Education, Higher Ed, race, What's Race Got To Do With It?

UNC-Chapel Hill’s Hamilton Hall may soon become Pauli Murray Hall

Weeks after UNC-Chapel Hill lifted its moratorium on the re-naming of buildings, Hamilton Hall may soon become Pauli Murray Hall.

This week the chairs of the school’s departments of History, Political Science, Sociology and the Peace, War and Defense Curriculum requested the change though the newly established Commission on History, Race and a Way Forward.

Photo courtesy of UNC-Chapel Hill Department of History

The building now known as Hamilton Hall is named for Joseph Grégoire de Roulhac Hamilton, a professor whose writings on the Civil War and reconstruction were nakedly white supremacist.

A passage from his 1914 book Reconstruction in North Carolina praises the Ku Klux Klan’s role in restoring government to the white race:

Called into existence by this state of affairs, the Ku Klux lifted the South from its slough of despond by the application of illegal force which overthrew Reconstruction and ultimately restored political power to the white race . . . Heart had been put into the despairing whites and a revolution had been wrought through its operations, or, to be more exact, the results of a revolution had been overthrown and a form of government, wickedly, illegally, and unconstitutionally imposed upon the people, had come into the hands of the class best fitted to administer government, and the supremacy of the white race and of Anglo-Saxon institutions was secure.”

Pauli Murray was a black descendent of one of the original UNC-Chapel Hill trustees, James Strudwick Smith.
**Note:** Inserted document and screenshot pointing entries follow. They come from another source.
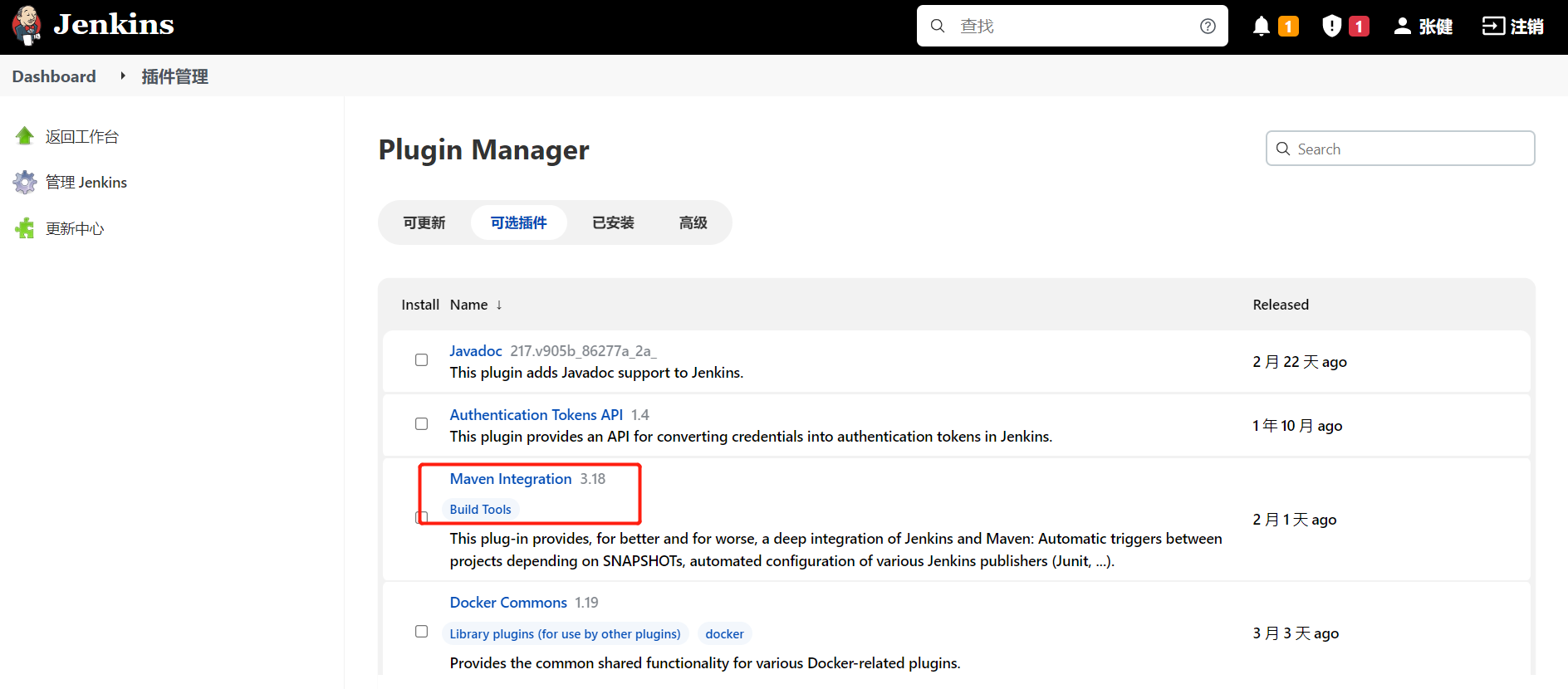Select the Docker Commons plugin checkbox
Screen dimensions: 1568x689
tap(422, 632)
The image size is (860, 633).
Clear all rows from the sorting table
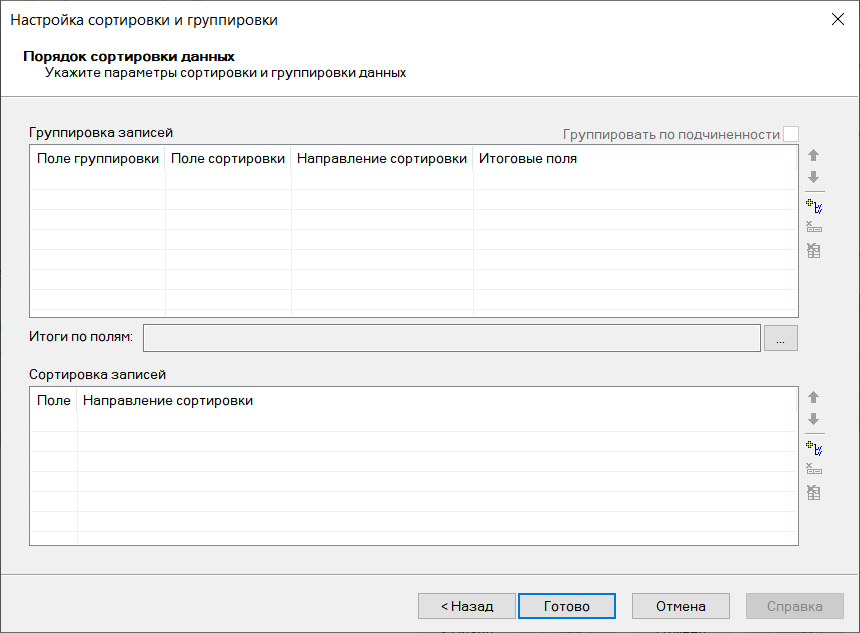click(x=813, y=491)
Denied admission to the school’s Ph.D program in sociology because of her race, she none-the-less went on to become an outspoken attorney, activist and scholar. She was also the first Black woman to be ordained as an Episcopal priest.

Pauli Murray, courtesy of The Schlesinger Library, Radcliffe, Harvard University

“Our motivation for renaming the building is rooted in the history of our University and Professor Hamilton’s role in shaping it for the benefit of white supremacy,” the department heads wrote in a press release Friday. “Ample evidence of this history can be found in the brief submitted to us by our building-wide committee tasked with evaluating this decision.”

“Pauli Murray represents the immutable spirit of scholarship and public service, and she represents the forgone knowledge that UNC could have been a part of, could have supported and nurtured, and could have learned from,” the department heads wrote. “Naming our building after her will serve as a reminder of what was lost, what could have been, and what can be as we move forward.”

2 Comments


  1. James Hamilton, M.D.

    July 11, 2020 at 1:15 am

    Why not just name Hamilton Hall after Alexander Hamilton, a much more important and prominent American abolutionist figure than Pauli Murray? Or, are memorials to be named only on the basis of race and/or gender? — Isn’t this discrminatory?

    I’m wondering what our racially hypersensitized society will do when all the “offensive” statues are destroyed and all our buildings are re-named? When everyone comes to the realization that all this destruction, hatred & attacks on whites hasn’t made a bit of difference in the fundamental differences between the races, what happens next? I believe that the faculty of our schools & universities should be more concerned with teaching their students that sometimes the alleged oppression, discrimination and hatred of inert buildings and 100-year old statues might be a projection of our own behavior— Isn’t the attempt to erase our Southern heritage and culture itself a reflection of a lack of inclusiveness, tolerance and diversity?

  2. Nat

    July 18, 2020 at 1:05 am

    @James Hamilton recommended reading: Song in a Weary Throat
    Murray was an author, priest, lawyer, and an absolutely influential civil rights figure.

    Also, Pauli Murray lived in NC and went to UNC-Chapel Hill. A. Hamilton went to King’s College (now Columbia).